Start of TEXT PROVIDED
Another important example is automatic control. The key developments in twentieth-century automatic control are the works of Nyquist (1932) and Bode (1940) for systems with a single input and a single output. The paper by Nyquist (1932) in particular specifies causality, but otherwise confines its attention to the stability issue for which it is justly famous. Part 1 of this book, with its physical narrative and due care of historical context, reinterprets these classic works to establish that the uncontrolled system must also not be singular, nor must the controlled system encounter singularity.
However, Part 1 of this book goes much further. It shows that these fundamental properties – in particular, non-singularity – must obtain for all small-signal system models, regardless of how many inputs and outputs the system happens to have. Feedback must preserve the independence of the system outputs. So, small-signal automatic control is all of a piece. It is that simple. Moreover, it naturally leads to the coordinated decentralised control of large systems – for example, power systems, with their many inputs and many outputs – with consummate ease. The original methods of Nyquist (1932) and Bode (1940) then apply directly to all such multi-input multi-output control systems, without adaptation.
End of TEXT PROVIDED
Start of DATA LINES
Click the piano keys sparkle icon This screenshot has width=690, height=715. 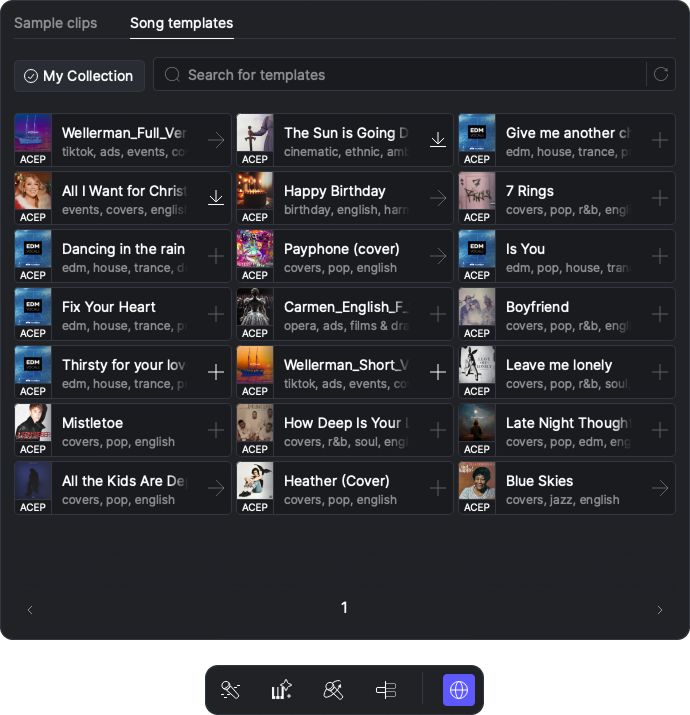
End of DATA LINES
In the text about automatic control, what issue does the 1932 paper by Nyquist confine its attention to, besides specifying causality?

§ OUTPUT BELOW
The stability issue.